-- start of DOCUMENT SECTION --

CVPR 2023 Efficient Neural Networks: From Algorithm Design to Practical Mobile Deployments

Overview

Recent breakthroughs in computer vision unlock a number of applications previously unavailable to users. Discriminative tasks, such as detection, segmentation, pose & depth estimation, and others, reach incredible accuracy. Generative applications of adversarial networks, autoencoders, diffusion models, image-to-image translation, video synthesis, and animation methods show high fidelity of their inputs, making it hard to be distinguished from the real by even a human observer. Neural Radiance Fields promise democratized object reconstruction and rendering for various applications.

These breakthroughs, however, come with the cost of high computational requirements of such models. For example, transformer models with quadratic complexity according to the token length, image-to-image translation comes with large FLOPs, and neural rendering approaches require sophisticated rendering pipelines. This translates into the need to run such models on a server-side, elevated service cost, and suboptimal user experience due to the latency incurred for transmitting the data and receiving the result.

Bringing such methods to edge devices is notoriously difficult. Existing works are targeting the compression of large models that do not necessarily lead to on-device acceleration, as it requires not only neural network compression background but also domain-specific background. For instance, to run neural rendering on a device, one needs to be experienced in graphics; to run generative models, one needs to know how to reduce the size without sacrificing the quality of the output. Speeding up neural networks for server-side inference will not necessarily improve edge inference, as deploying them on edge devices requires considerable model size reductions, sometimes at a couple of orders of magnitude.

-- end of DOCUMENT SECTION --

- [WHAT TO PRODUCE]
Repeat word for word the passage of the overview on efficient neural networks that opens with the words containing "Recent breakthroughs in" and closes with "for various applications.". The lines after this point come from a separate source.

-- start of RECORDED DATA --

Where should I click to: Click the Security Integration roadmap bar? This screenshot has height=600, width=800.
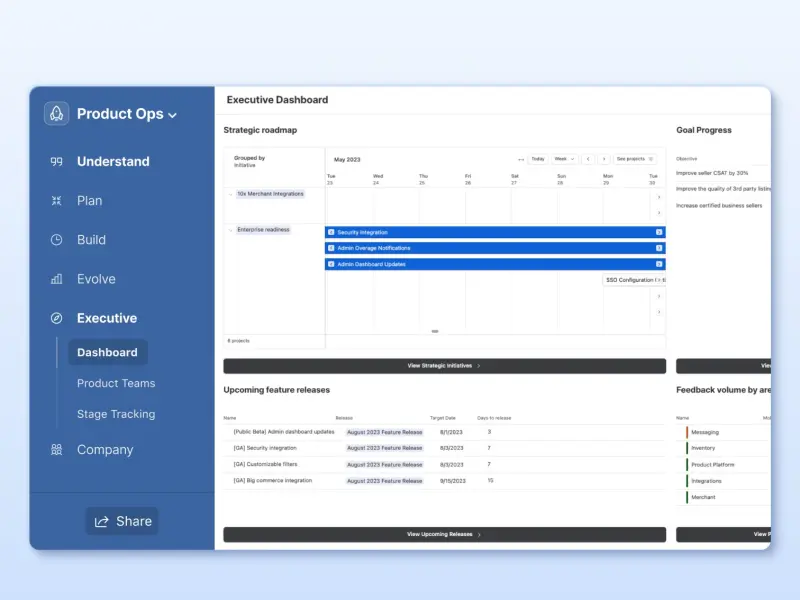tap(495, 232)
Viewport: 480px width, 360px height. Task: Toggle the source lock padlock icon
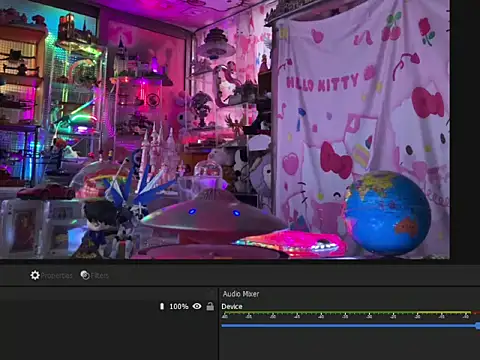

-- end of RECORDED DATA --

- [PROBLEM SOLUTION]
Recent breakthroughs in computer vision unlock a number of applications previously unavailable to users. Discriminative tasks, such as detection, segmentation, pose & depth estimation, and others, reach incredible accuracy. Generative applications of adversarial networks, autoencoders, diffusion models, image-to-image translation, video synthesis, and animation methods show high fidelity of their inputs, making it hard to be distinguished from the real by even a human observer. Neural Radiance Fields promise democratized object reconstruction and rendering for various applications.